Modern oil-based fluids use low-toxicity base oils and various chemical additives to build good properties. The use of oil in the drilling mud does have several disadvantages:

  • Higher initial cost
  • More stringent pollution controls required
  • Reduced effectiveness of some logging tools (resistivity logs)
  • Detection of Kicks is more difficult due to gas solubility in a base oil.

However, for some applications, oil-based muds are very cost-effective. These include:

  • To drill and core pay zones
  • To drill troublesome formations (e.g., shale, salt)
  • To add lubricity in directional drilling (preventing Stuck Pipe)
  • To reduce corrosion

In brief, there are two types of OBM. An oil mud has less than 5% water. An inverted emulsion has a water concentration greater than 5%. Generally, we use the drilling OBMs for specific purposes, such as maintaining hole stability in hydratable formations or drilling hydrogen sulfide-bearing zones. While drilling hydratable formations, we must maintain the salinity level of an oil-based fluid at levels greater than the salinity of the formation. Also, we can control mud contamination from hydrogen sulfide or carbon dioxide gas with excess lime in the system.

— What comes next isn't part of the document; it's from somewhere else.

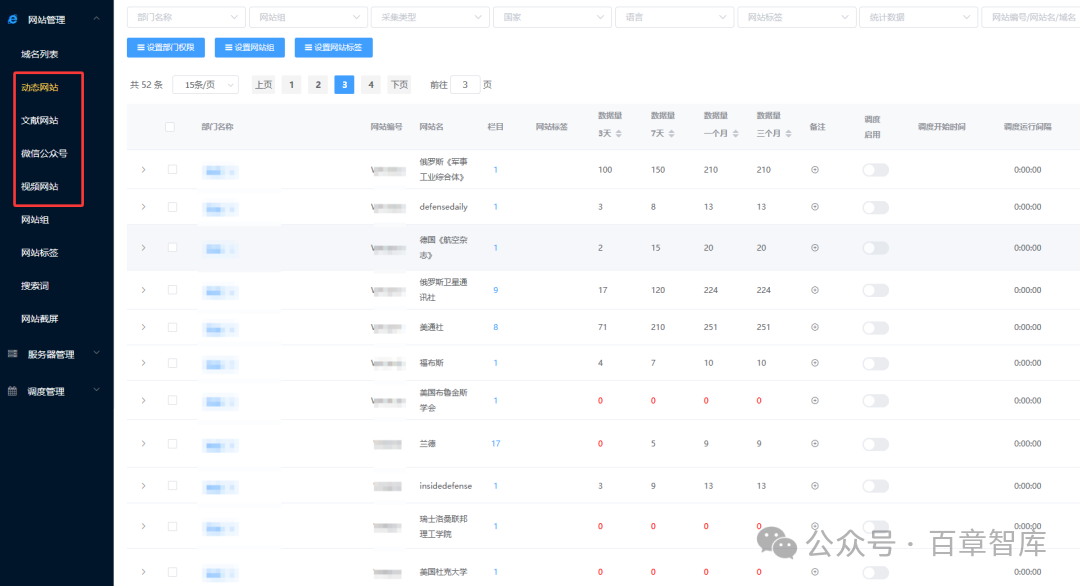
Task: Open the 部门名称 filter dropdown
Action: (x=186, y=17)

The High Cost Of OBM Preparation

The initial preparation of many oil muds was time-consuming and expensive because additives such as asphalt did not blend readily in crude or diesel oils but required heat for adequate dispersion. Therefore, we had to prepare mud containing these additives at a mixing plant and haul it to the drilling rig site. Make-up costs were also high with true oil mud due to the higher volume percentage of oil plus the large additions of asphalt. Water contamination was an acute problem causing excessive viscosity and water wetting of solids, necessitating replacement of the system or at least dilution with new mud.

Adjusting Oil-Based Muds Properties

Water contamination of inverted emulsions required adjusting mud properties by adding oil and emulsifiers. The principal components in the drilling OBM could not be added to adjust a single property without affecting most of the other mud properties. Single additives to adjust or control specific mud properties were unavailable at the time to provide the flexibility and versatility needed for a lower cost.